改訂新版 世界大百科事典 「ホラガイ」の意味・わかりやすい解説
ホラガイ (法螺貝)
trumpet triton
Charonia tritonis
フジツガイ科の日本最大型の巻貝。殻の高さ43cm,幅22cmに達する。卵円錐形で螺塔は高く10層余になる。殻頂部は赤みを帯びる。螺層は低くて太い螺肋(らろく)をめぐらし,黄褐色の地に多くの暗褐色の半月形の斑紋が成長脈に沿ってあるが,これはヤマドリの羽の模様に似ている。幼貝は細く高いが,成貝では最後の体層が丸くよく膨らむ。殻口は大きく,外縁は丸く湾曲し,外側へ広がり厚くなる。殻口内は紅橙色。水管溝は太くて短い。ふたは楕円形で角質で厚く,黒褐色。紀伊半島以南のインド・太平洋に広く分布し,潮間帯下より水深20mの岩礁底にすむ。乳頭状の卵囊を多数かためて産む。肉食性でウニ,ヒトデなどの棘皮(きよくひ)動物を好んで食べるので,サンゴ礁を害するオニヒトデの天敵として注目されている。肉は食用にし,殻は殻頂を切って歌口をつくり楽器として吹き鳴らす。
修験道の法具として山伏が用いたほか,時報としても吹かれた。軍陣では号令の合図に用いられたので陣貝ともいわれ,貝役は主将について軍の進退を知らせた。池田輝政が岐阜城を攻めたとき,貝吹弥左衛門が機を逸せず貝を吹き立て勝利に導いたが,そのときの法螺貝が池田家の家宝になっているという。大きい音を出すことから,事実よりおおげさにいうのを〈法螺を吹く〉という。

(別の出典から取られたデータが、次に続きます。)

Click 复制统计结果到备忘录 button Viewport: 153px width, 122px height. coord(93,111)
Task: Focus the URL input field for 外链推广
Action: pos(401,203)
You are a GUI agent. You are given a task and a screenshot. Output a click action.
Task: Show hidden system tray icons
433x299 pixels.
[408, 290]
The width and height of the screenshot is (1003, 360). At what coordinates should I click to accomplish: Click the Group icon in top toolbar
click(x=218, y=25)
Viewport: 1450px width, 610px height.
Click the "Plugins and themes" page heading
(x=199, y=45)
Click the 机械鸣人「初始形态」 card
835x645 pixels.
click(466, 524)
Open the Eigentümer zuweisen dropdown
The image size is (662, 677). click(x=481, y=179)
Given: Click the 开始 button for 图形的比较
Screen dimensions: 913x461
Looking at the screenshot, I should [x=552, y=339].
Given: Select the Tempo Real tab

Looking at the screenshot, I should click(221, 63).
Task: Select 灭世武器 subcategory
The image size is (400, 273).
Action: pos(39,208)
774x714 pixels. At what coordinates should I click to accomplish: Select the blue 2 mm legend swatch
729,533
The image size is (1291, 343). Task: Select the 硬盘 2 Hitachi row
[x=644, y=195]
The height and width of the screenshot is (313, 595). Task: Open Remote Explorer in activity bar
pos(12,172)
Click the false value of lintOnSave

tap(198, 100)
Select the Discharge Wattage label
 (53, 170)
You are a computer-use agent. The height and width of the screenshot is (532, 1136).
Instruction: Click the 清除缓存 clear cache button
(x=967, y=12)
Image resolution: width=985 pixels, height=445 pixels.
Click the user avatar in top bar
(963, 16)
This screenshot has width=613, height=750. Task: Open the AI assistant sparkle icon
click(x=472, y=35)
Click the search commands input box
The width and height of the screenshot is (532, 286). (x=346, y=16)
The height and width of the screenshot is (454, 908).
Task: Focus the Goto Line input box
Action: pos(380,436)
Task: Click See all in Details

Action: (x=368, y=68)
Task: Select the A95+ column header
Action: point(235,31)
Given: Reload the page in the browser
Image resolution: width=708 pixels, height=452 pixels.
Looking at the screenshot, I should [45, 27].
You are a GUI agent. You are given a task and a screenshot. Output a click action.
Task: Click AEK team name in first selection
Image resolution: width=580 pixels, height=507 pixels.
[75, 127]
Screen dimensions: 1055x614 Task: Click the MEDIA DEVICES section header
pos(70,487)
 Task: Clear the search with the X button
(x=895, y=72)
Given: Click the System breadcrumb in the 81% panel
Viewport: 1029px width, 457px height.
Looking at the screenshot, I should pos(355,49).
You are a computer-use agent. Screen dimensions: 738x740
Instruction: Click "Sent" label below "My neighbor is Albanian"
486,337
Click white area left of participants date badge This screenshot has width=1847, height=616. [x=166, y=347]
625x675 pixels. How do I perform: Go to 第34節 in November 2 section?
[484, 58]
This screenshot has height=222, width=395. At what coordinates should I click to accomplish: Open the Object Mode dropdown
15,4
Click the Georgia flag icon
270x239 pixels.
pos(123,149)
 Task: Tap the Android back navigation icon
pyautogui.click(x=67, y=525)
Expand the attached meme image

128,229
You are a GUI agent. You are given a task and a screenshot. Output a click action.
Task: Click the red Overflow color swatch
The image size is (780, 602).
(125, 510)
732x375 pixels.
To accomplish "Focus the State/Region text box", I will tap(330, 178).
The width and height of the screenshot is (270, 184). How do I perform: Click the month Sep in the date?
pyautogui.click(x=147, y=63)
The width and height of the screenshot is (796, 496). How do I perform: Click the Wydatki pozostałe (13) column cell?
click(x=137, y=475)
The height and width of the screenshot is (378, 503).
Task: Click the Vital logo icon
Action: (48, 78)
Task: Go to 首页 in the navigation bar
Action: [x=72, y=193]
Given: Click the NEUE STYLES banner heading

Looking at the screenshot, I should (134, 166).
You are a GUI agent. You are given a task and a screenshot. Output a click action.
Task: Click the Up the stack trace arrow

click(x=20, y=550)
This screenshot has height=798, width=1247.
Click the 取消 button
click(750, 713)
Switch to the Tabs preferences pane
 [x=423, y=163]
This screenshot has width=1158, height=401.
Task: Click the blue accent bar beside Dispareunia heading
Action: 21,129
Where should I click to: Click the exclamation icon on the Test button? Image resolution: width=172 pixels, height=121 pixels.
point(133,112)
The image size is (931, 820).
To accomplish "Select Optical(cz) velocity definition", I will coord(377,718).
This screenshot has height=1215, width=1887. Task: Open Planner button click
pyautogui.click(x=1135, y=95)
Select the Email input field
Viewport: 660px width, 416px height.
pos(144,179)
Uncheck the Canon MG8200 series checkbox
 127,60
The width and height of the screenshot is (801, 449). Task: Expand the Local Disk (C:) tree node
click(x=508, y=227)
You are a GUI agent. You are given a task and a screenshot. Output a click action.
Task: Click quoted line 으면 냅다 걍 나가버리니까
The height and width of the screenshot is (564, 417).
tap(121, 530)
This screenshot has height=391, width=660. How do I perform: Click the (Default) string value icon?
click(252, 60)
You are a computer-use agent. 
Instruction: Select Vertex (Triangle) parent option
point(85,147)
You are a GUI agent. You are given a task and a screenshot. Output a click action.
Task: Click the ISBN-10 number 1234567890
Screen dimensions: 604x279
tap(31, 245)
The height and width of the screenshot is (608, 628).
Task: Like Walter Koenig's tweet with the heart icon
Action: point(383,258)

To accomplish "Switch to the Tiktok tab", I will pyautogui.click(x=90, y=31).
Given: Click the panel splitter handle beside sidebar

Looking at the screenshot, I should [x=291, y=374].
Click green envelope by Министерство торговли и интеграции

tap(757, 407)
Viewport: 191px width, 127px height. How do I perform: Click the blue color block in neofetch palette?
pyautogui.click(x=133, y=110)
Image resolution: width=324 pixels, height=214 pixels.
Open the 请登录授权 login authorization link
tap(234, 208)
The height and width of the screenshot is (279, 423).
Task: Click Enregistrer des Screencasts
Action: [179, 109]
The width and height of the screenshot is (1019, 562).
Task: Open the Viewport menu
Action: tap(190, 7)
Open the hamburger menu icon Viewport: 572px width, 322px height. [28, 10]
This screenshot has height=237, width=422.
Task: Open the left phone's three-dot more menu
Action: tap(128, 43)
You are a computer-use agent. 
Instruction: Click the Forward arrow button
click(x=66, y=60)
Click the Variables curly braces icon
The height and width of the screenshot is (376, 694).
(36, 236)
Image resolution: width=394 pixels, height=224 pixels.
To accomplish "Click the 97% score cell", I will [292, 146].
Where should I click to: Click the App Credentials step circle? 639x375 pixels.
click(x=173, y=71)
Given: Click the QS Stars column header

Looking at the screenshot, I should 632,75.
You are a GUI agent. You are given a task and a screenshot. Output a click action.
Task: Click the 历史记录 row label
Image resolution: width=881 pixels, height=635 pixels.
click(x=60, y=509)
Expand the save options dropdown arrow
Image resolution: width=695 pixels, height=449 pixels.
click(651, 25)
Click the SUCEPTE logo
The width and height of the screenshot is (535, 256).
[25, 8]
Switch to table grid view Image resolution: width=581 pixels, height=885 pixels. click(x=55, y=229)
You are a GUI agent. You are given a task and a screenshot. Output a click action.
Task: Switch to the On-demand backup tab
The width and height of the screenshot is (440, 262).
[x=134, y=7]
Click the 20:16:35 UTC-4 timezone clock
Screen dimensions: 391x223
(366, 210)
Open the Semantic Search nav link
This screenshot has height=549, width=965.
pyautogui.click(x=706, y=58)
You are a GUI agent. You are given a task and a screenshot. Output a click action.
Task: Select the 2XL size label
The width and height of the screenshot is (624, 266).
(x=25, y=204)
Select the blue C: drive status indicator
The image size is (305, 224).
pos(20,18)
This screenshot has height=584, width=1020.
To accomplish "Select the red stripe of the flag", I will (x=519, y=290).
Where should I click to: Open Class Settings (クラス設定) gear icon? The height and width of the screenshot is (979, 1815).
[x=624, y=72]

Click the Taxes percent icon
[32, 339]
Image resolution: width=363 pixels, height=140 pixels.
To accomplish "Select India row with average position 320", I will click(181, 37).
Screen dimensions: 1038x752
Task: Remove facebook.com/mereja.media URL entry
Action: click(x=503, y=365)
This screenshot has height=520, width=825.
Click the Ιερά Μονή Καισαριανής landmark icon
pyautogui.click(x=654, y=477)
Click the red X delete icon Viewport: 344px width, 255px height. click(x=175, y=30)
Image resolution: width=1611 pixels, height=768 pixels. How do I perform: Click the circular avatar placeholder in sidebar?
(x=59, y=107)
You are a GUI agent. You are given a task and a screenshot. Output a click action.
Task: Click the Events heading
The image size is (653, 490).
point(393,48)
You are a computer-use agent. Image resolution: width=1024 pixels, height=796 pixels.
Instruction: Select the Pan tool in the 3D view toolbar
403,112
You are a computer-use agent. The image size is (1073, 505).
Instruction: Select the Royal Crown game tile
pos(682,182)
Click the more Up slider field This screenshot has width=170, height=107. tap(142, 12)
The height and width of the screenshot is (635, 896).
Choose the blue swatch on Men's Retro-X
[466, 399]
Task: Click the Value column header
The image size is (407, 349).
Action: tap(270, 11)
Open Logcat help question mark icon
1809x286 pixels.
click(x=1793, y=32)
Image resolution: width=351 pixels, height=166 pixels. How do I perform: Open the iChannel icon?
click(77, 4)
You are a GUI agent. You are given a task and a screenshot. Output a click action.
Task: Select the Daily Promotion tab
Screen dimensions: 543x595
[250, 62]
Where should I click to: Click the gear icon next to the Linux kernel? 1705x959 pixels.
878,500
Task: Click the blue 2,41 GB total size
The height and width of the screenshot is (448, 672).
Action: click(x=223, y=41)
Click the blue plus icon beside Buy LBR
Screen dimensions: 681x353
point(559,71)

執筆者:波部 忠重 法螺貝は修験者には不可欠の法具である。山岳修行,法会などで読経,合図,指令に用いられ,出寺,入宿,案内,応答,駈相,説法など吹く場合によって吹き方や回数が異なる。法螺の音は,獅子吼(釈迦の説法)にたとえられるが,悪霊や猛獣を退ける呪力をもつとともに,神霊を驚愕させて奮い立たせる力があるといわれ,結界や勧請にも使用する。法螺には,螺緒(かいのお)というひもがついており,命綱ともなるが,これは修行者の臍(へそ)の緒に擬せられる。また法螺貝は,メラネシアなどでは漁労の合図用に,インドのヒンドゥー教では儀礼用に用いられ,その使用範囲は日本に限らない。